The facts of the incident leading to the litigation are not contested. Mrs. Borsack died when she swerved to avoid a raccoon while driving on a four-lane divided highway in Sparta Township, New Jersey, on the evening on May 8, 2002. Her Ford Expedition drove into the grass median dividing the highway and rolled over four times. At some point between the completion of roll one and roll two Mrs. Borsack was ejected from the vehicle-either through the driver's-side window, as Ford claimed, or through the driver's-side door, as Plaintiff claimed-and she died at the scene shortly after the accident. Both parties agreed that the driver's-side door opened at some point in the rollover.
At issue was what caused the door to open. Mr. Borsack presented evidence at trial that the force of the crash activated an internal latch through the foreshortening of a stiff rod inside the door, or that a wire loom inside the door panel interfered with the proper function of the internal latch and caused the door to open. Had the door not opened, Plaintiff argued, Mrs. Borsack would have stayed inside the vehicle; her injuries would be less and she would not have died. Plaintiff argued that either explanation for why the door opened represented a design defect and was the proximate cause of Mrs. Borsack's death. Ford presented evidence at trial that the door latch was properly designed and that the door opened because it was activated by Mrs. Borsack or some other object in the car-essentially, that someone or something inadvertently pulled the inside door handle during the rollover. Ford's theory was that Mrs. Borsack was not wearing her seat belt and that her foot or some other part of her body caught onto the inside door latch, opening the door as she was ejected out of the window.
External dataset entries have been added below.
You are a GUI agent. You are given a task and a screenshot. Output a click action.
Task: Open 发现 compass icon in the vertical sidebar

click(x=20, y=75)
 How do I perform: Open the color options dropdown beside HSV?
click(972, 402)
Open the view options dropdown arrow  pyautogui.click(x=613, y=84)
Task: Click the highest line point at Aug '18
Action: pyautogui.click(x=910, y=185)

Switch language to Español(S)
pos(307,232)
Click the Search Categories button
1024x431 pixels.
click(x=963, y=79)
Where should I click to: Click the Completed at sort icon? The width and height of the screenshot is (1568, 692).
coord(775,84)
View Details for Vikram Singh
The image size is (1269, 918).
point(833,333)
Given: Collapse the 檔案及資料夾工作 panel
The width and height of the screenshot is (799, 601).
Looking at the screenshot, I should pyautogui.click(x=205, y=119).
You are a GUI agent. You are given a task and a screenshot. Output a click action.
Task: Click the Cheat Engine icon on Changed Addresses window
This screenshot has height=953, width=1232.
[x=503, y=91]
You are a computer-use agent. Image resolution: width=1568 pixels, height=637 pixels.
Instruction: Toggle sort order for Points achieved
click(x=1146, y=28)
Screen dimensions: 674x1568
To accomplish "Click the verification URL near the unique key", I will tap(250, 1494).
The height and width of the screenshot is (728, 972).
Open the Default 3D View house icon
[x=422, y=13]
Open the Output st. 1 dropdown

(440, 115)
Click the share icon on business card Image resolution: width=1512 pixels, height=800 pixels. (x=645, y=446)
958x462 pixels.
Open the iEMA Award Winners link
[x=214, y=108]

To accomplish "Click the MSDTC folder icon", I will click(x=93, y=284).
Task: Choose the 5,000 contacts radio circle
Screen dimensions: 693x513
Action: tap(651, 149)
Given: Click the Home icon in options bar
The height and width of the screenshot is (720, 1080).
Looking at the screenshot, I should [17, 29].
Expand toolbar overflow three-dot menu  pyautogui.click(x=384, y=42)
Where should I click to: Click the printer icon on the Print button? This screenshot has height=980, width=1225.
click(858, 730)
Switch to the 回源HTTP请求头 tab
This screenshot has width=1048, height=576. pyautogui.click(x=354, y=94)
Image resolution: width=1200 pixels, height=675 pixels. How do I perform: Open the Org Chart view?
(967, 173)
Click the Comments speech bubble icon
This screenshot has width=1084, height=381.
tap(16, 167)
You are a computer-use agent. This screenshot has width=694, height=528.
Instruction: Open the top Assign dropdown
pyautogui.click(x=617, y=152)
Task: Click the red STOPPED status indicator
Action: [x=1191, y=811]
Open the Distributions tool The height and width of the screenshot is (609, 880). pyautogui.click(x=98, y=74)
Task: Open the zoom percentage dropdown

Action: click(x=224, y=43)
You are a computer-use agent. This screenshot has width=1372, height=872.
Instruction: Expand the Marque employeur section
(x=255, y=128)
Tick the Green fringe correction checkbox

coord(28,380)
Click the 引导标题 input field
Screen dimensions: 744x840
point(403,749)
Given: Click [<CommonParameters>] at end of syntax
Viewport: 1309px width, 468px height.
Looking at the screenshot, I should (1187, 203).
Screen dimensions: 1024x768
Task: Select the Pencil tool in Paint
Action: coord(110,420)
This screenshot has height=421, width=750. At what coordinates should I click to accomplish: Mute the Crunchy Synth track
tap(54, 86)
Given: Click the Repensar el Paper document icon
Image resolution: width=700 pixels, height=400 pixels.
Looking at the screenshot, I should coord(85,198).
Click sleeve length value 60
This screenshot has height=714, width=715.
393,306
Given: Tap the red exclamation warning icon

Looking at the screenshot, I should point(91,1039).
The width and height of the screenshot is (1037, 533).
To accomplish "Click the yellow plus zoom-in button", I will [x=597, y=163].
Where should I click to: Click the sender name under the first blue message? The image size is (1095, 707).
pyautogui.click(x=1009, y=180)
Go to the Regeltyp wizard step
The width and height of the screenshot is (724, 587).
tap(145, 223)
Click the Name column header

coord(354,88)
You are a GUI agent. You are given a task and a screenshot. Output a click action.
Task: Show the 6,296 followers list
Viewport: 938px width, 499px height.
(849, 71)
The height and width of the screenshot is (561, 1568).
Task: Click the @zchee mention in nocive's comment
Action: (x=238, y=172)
Mr. Borsack also wished to demonstrate that there was a seat-belt defect in the Ford Expedition which malfunctioned during the rollover. Had the seat belt functioned properly Mrs. Borsack would have stayed inside the vehicle and would not have been ejected. The Court conducted a pre-trial Daubert hearing on whether Plaintiff's proposed seat-belt expert, Mark Pozzi, should be allowed to testify on his conclusion that the seat belt was defective. On February 3, 2009, the Court determined, pursuant to Rule 702 of the Federal Rules of Evidence, that Mr. Pozzi could not testify about the safety of the 1998 Ford Expedition seat belt because he relied on tests of dissimilar seat-belt systems in developing his theories.*fn1
At trial, Mr. Borsack focused his product liability claim on the internal door-latch system. He presented 13 witnesses, including several experts. Ford called seven witnesses, including Dr. Rose Ray, who presented statistical evidence comparing ejection rates in rollover crashes between the Expedition and similar vehicles across six states. After nine days of testimony and summations from the parties, the jury deliberated for approximately four-and-a-half hours and returned a verdict in favor of the Defendant. Interrogatory 1 on the verdict sheet asked, "Do you find that the door latch system of the 1998 Ford Expedition was defectively designed?" and the jury answered in the negative. The verdict sheet then had the following instruction: "If you answered 'NO' to question 1, stop, you have returned your verdict." At Plaintiff's request, each member of the jury was polled and confirmed the verdict. The Court entered an Order of judgment dismissing the Complaint on March 23, 2009.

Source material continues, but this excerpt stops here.